J'en viens au new deal de la téléphonie mobile : les opérateurs se sont engagés auprès du Gouvernement à améliorer la couverture 4G. Je voudrais rappeler que, lorsque les licences de chaque génération ont été attribuées, les ambitions de chacun n'étaient pas les mêmes. On a privilégié la baisse des prix au travers de l'arrivée d'un quatrième opérateur, ce qui a pu nuire au développement des infrastructures. Aujourd'hui, les priorités ont changé. Le très haut débit doit atteindre tous les villages, par la fibre ou le réseau mobile.
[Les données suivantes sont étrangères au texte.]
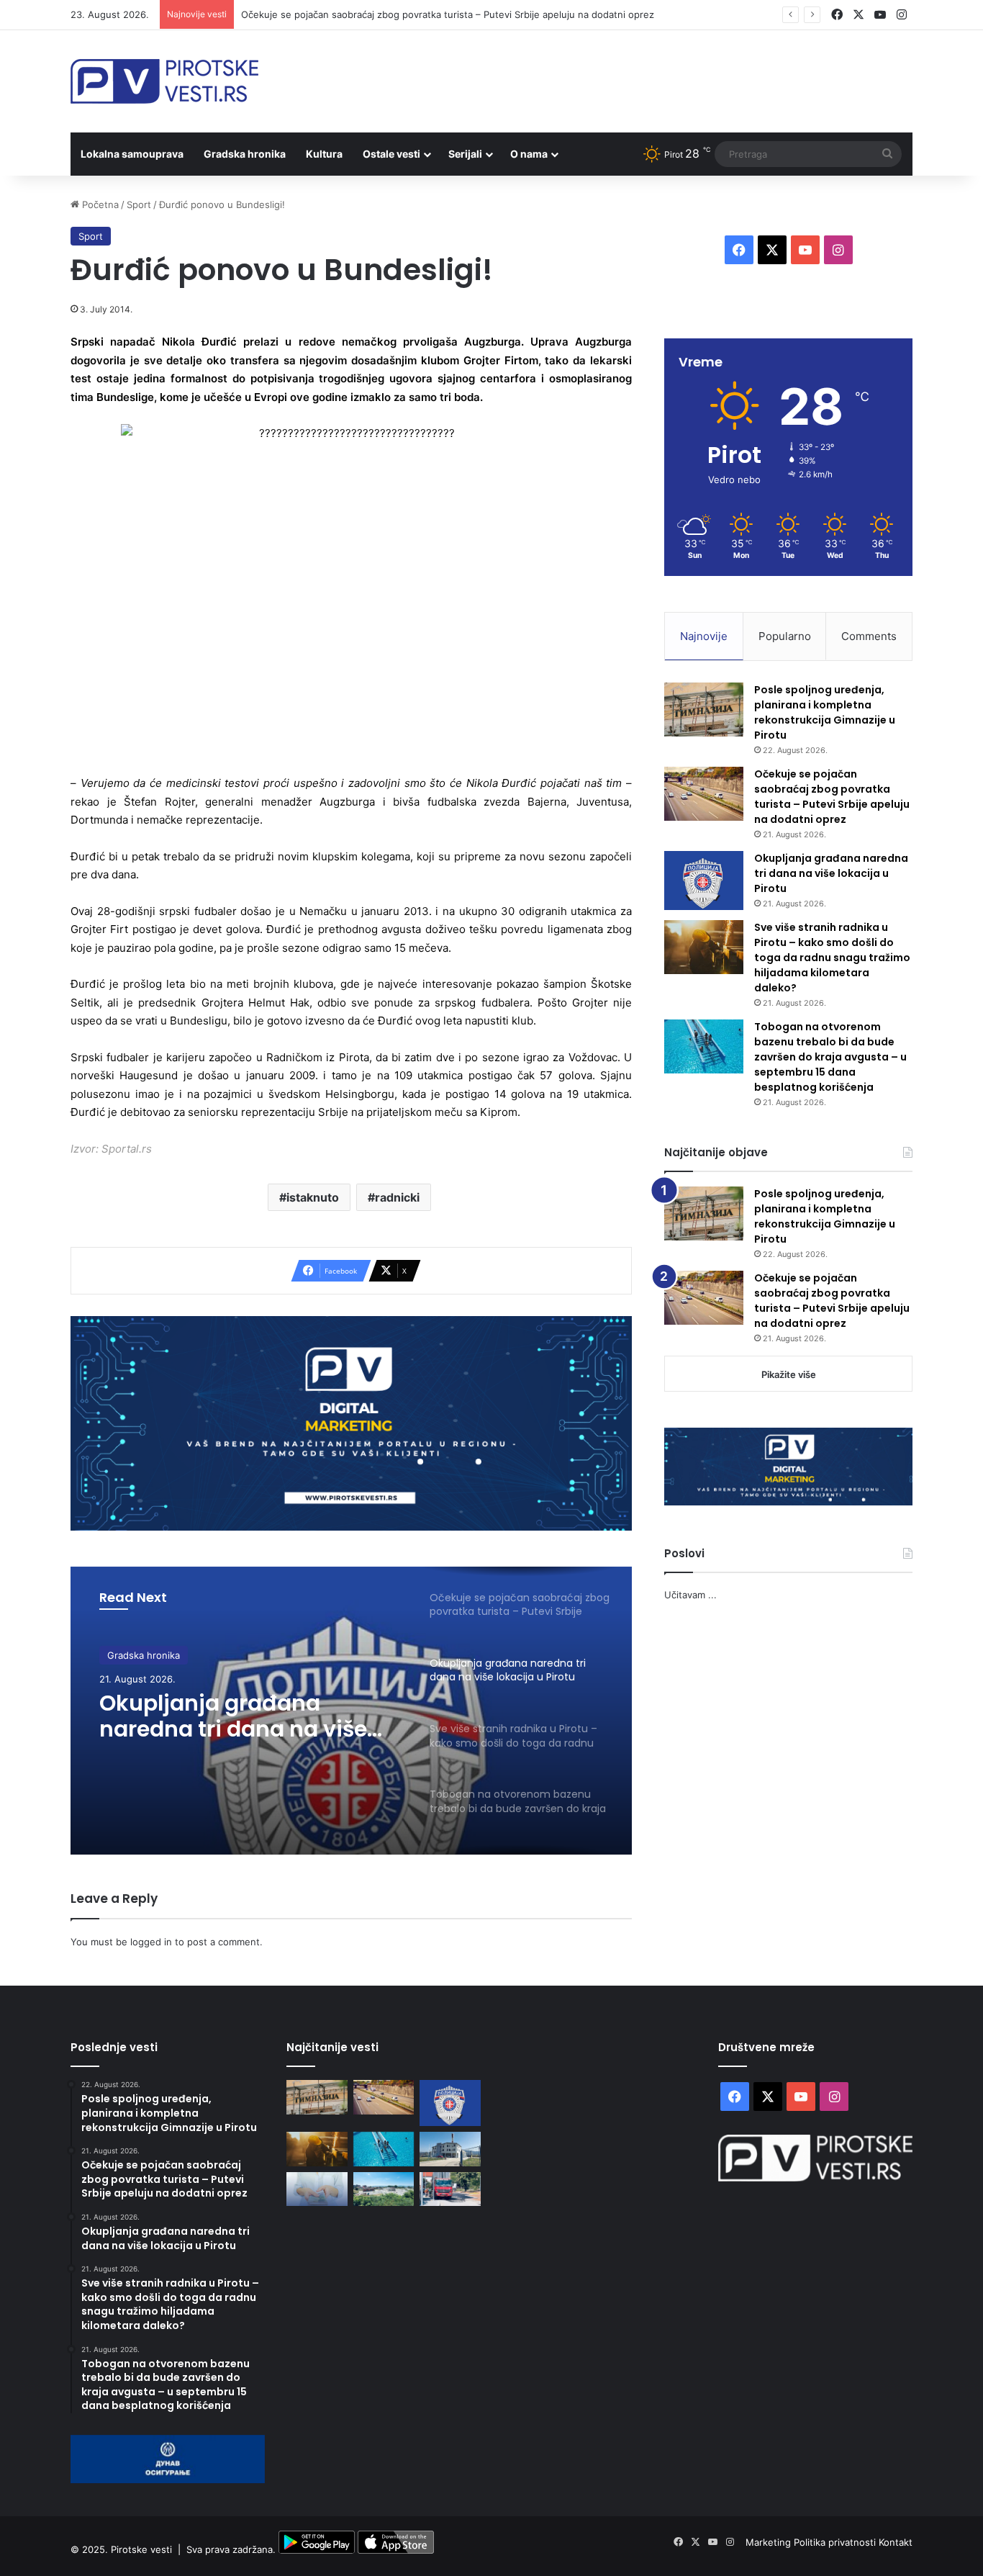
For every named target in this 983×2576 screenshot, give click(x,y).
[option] (351, 1711)
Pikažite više (788, 1374)
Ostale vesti (391, 154)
SFR a joué un rôle moteur dans la négociation qui s'est tenue il y a un an avec le Gouvernement et l'Arcep.

Nous saluons le choix du Gouvernement de préférer des engagements de déploiement et de haute qualité sur tout le territoire national plutôt que d'exiger de lourdes contributions financières. Le Gouvernement a choisi d'apporter son soutien aux investissements des opérateurs : l'intérêt général y gagne.

Plusieurs milliards d'euros seront donc investis par les opérateurs pour la couverture des territoires. Ces engagements sont opposables et seront contrôlés par l'Arcep. Ce new deal mobile place les collectivités territoriales au coeur du processus de remontée des besoins de couverture, au travers d'un nouveau dispositif de couverture ciblée.

Le new deal va bien au-delà des dispositifs de couverture ciblée. Il vise l'accélération et la densification de la couverture mobile à très haut débit, mais aussi l'amélioration de la qualité de service. Ce qui compte est désormais la « bonne couverture » au sens de l'Arcep, c'est-à-dire la capacité de passer des appels et d'envoyer des SMS à l'extérieur des bâtiments.

La 4G sera généralisée, d'ici à la fin de 2020, à l'ensemble de nos sites 2G et 3G ; 75 % des sites en centre-bourg seront couverts en 2020, 100 % en 2022 ; ce sera aussi le cas de 55 000 kilomètres d'axes routiers, d'ici à la fin de 2020, et de 23 000 kilomètres du réseau ferré régional, pour 90 % d'ici à 2025. La couverture à l'intérieur des bâtiments sera aussi améliorée, notamment par la technique de la voix sur Wi-Fi. Des offres 4G fixes seront également déployées dans des zones identifiées par le Gouvernement : SFR et Orange se chargeront de 500 sites chacun.

Quant au nouveau dispositif de couverture ciblée, il prévoit la construction par chaque opérateur de 5 000 sites, choisis par les collectivités territoriales, entre 2018 et 2026. Pour un premier volet de 2 000 sites, on prévoit une mutualisation active à quatre opérateurs dans les zones les plus habitées où aucun opérateur n'offre une bonne couverture pour les appels et les SMS. Un atlas de 2 063 zones a été constitué par les opérateurs sous le contrôle de l'Arcep et remis en juillet aux collectivités. Piocher dans cet atlas permettra à celles-ci de disposer plus rapidement de sites dans les zones les plus habitées. Un second volet de 3 000 sites concerne les autres zones à couverture insuffisante, notamment celles où les opérateurs ne sont pas tous présents.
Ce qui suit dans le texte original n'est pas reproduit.